Hidup
ini memiliki banyak warna. Ratusan, bahkan ribuan warna bisa kita lihat di
sekeliling kita. Ada warna kebahagiaan yang bisa kita lihat di senyum
orang-orang, ada pula warna kesedihan yang terciprat diantara tangis dan
kesedihan. Warna kemarahan, warna kebimbangan, dan masih banyak lagi
warna-warna di dunia ini. Setiap warna terkumpul membentuk warna yang baru,
hingga dunia ini tampak lebih indah tiap kali kita mengedipkan mata.
Aku
juga pernah melihatnya, warna-warna indah saat pertama kali bertemu dengan dia.
Perasaan bahagia yang ingin kuceritakan pada orang-orang yang kutemui.
Sejak
pertama kali melihatnya, bagiku dunia tampak seperti kanvas. Dimana setiap kali
aku melihatnya, satu warna tercoret di kanvas itu. Melihat senyumnya, wajahnya,
bahkan saat memandanginya dari belakang. Dari jarak puluhan meter. Setiap kali
memandanginya dan mengingatnya adalah saat paling manis yang pernah kurasakan.

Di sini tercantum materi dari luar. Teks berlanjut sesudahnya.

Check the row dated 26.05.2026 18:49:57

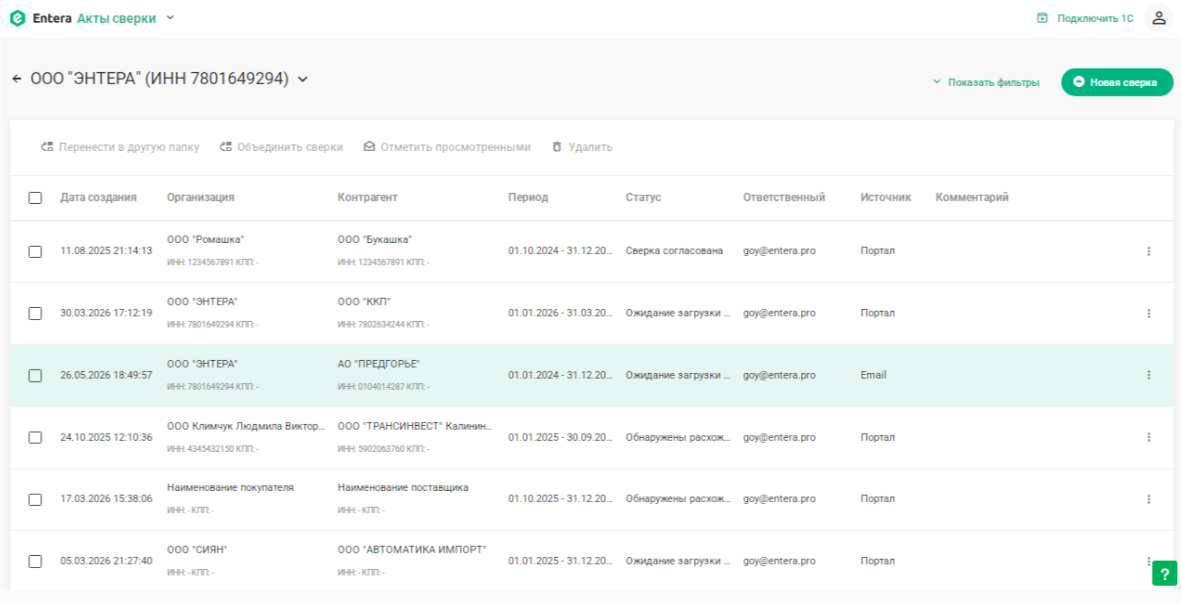point(35,375)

Lebih manis dari gula-gula kapas merah jambu.
Tapi
sebelum aku sadar, sudah terlalu banyak warna yang tercampur disana. Akhirnya
warna-warna itu tercampur. Semakin gelap dan muram. Sama seperti saat aku
menyadari kalau aku tidak akan pernah bisa menjangkaunya.
Bagiku
keberadaannya sangat jauh sekali. Sangat jauh hingga bayangannya menjadi samar.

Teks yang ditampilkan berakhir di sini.